In Old Norse-Icelandic writing, excepting a few outlier cases, the verb at dreyma, “to dream” is accompanied by an accusative noun or pronoun (for example, the first person singular accusative pronoun mik, “me”) and sometimes an accusative object (for example, the singular accusative noun draum, “dream”).1 This morphological feature of the language has led some to claim that the absence of a nominative subject in references to the act of dreaming reflects a certain cultural attitude toward dreams in medieval Norse society. Ronald Grambo, for example, has asserted that the “special structure of the clauses reveals that people in ancient times in the Norse area conceived the dream as a supernatural message, e. g., from enemies, friends or from supernatural powers.”2 Popular writer Jane Smiley, author of the historical novel The Greenlanders (1988), has likewise suggested that this construction represents the medieval Norse view that dreams were “actually coming from without.”3 Similar claims feature throughout and persist in scholarship on the subject.4

In a rather detailed analysis, anthropologist Adriënne Heijnen identifies the phrase mik dreymdi draum “I dreamed a dream” as a “double (accusative) object construction.” She suggests that the morphological features of this phrase are indicative of a belief that [End Page 1]

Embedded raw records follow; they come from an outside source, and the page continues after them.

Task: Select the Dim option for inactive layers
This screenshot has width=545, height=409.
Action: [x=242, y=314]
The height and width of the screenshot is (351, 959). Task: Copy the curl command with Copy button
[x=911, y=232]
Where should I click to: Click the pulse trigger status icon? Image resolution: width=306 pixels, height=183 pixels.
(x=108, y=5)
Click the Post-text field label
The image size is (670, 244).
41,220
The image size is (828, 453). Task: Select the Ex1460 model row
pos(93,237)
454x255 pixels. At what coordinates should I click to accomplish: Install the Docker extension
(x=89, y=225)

there is an unidentified agentive entity (the implicit nominative subject of the verb), a “power” exercising a direct influence (marked by the direct objects) on both the dreaming person and the dream.5

Heijnen argues, based on the generative grammar approach she adopts in her analysis, that this common construction reflects an understanding that the dreamer both acts and undergoes action simultaneously and that Old Norse-Icelandic speakers must have regarded the act of dreaming as one in which “a complex constellation of entities is involved.”6 Though more thorough and nuanced in her approach than many other scholars, Heijnen nevertheless reiterates the familiar claim that the morphological features typically associated with the verb at dreyma show that medieval Norse people regarded dreams as something that happened to them, at least in part, at the order of some external and frequently paranormal or supernatural power.

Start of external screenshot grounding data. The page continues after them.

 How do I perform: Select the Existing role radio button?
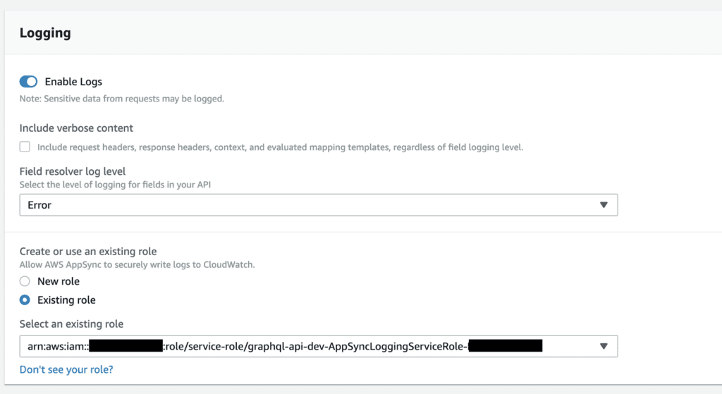[x=25, y=300]
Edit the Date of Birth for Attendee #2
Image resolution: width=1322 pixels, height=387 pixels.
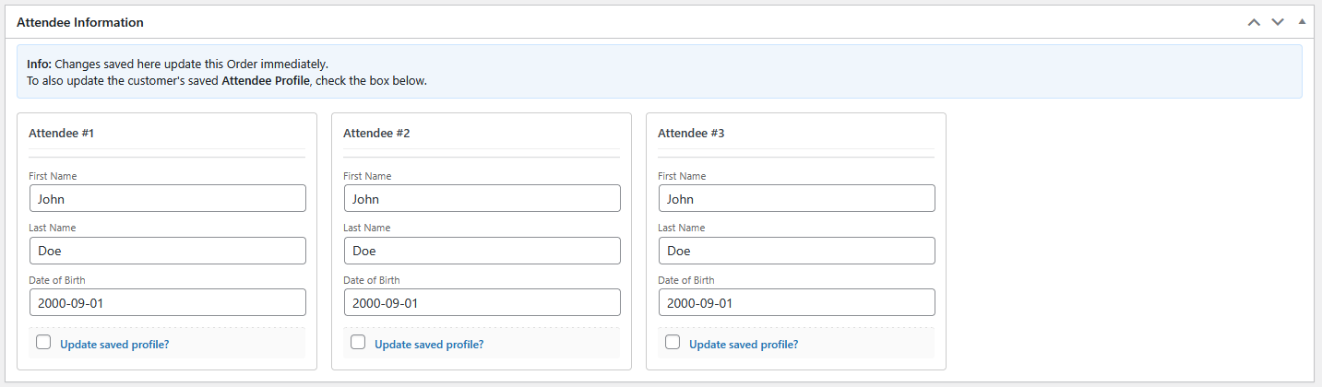482,302
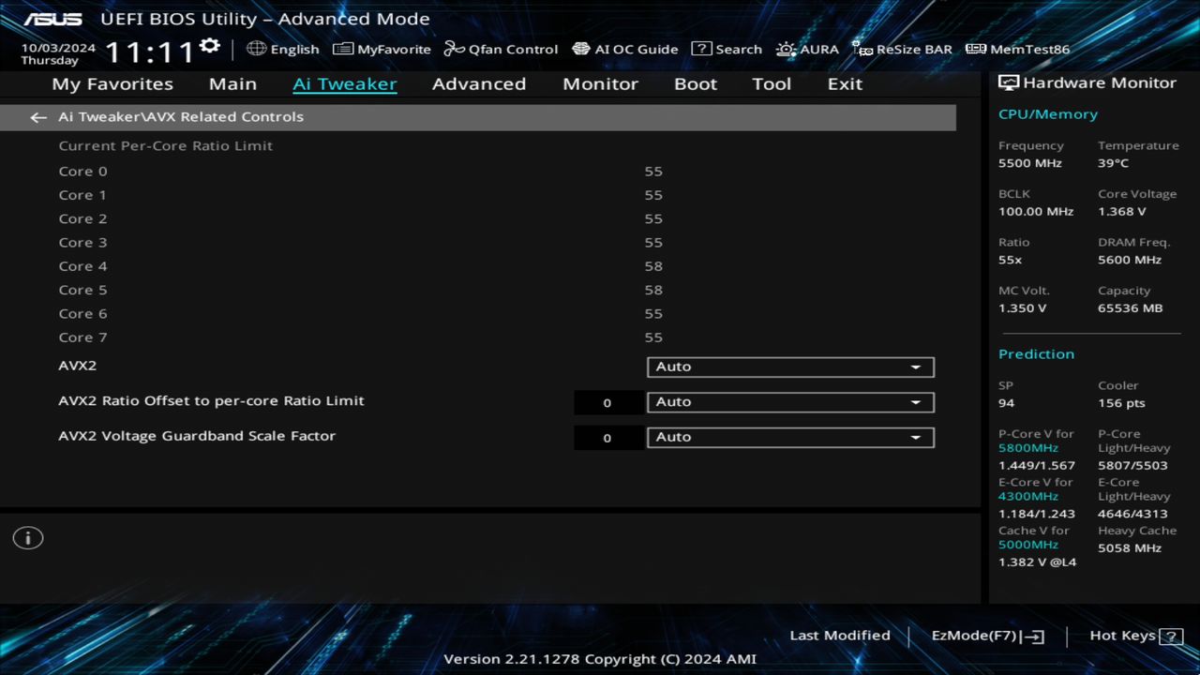Screen dimensions: 1200x675
Task: Open the clock settings gear icon
Action: [x=208, y=43]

Readers of Old Norse-Icelandic literature would doubtless agree that such a view is evident in a variety of written works and was likely held by at least some if not a large proportion of medieval Norse people. Yet there are two significant flaws in the argument that the morphological features associated with the verb at dreyma provide evidence of the common existence of this view. The first is that this argument does not take into account the many other Old Norse-Icelandic verbs that exhibit the same or highly similar morphological features. The following nonexhaustive list contains numerous such verbs that, like at dreyma, typically refer to the experiencer of an action, occurrence, or state of being using an accusative noun or pronoun and sometimes take an accusative object as well:

at bresta, “to lack, fall short of,” at fýsa, “to wish for,” at gruna, “to suspect, doubt,” at hungra, “to hunger,” at iðra, “to repent of,” at kala, “to freeze,” at langa, “to long for,” at minna, “to recollect, remember,” at sundla, “to be giddy,” at syfja, “to get sleepy,” at ugga, “to fear,” at undra, “to wonder, be astonished,” at vanta, “to want, lack,” at verkja, “to feel pain,” at þrjóta, “to fail, lack, run short of,” at þyrsta, “to be thirsty”7

Notably, many of these verbs refer to things that modern readers would associate with different kinds of cognitive or emotional processes. Several [End Page 2] others are associated with different kinds of embodied states. Regardless of whether the act of dreaming should fall within either of these categories, following the same line of argument mentioned above, medieval Norse people must have also viewed the activities, occurrences, or states of being described by these verbs as happening at the order of some external and perhaps paranormal or supernatural power.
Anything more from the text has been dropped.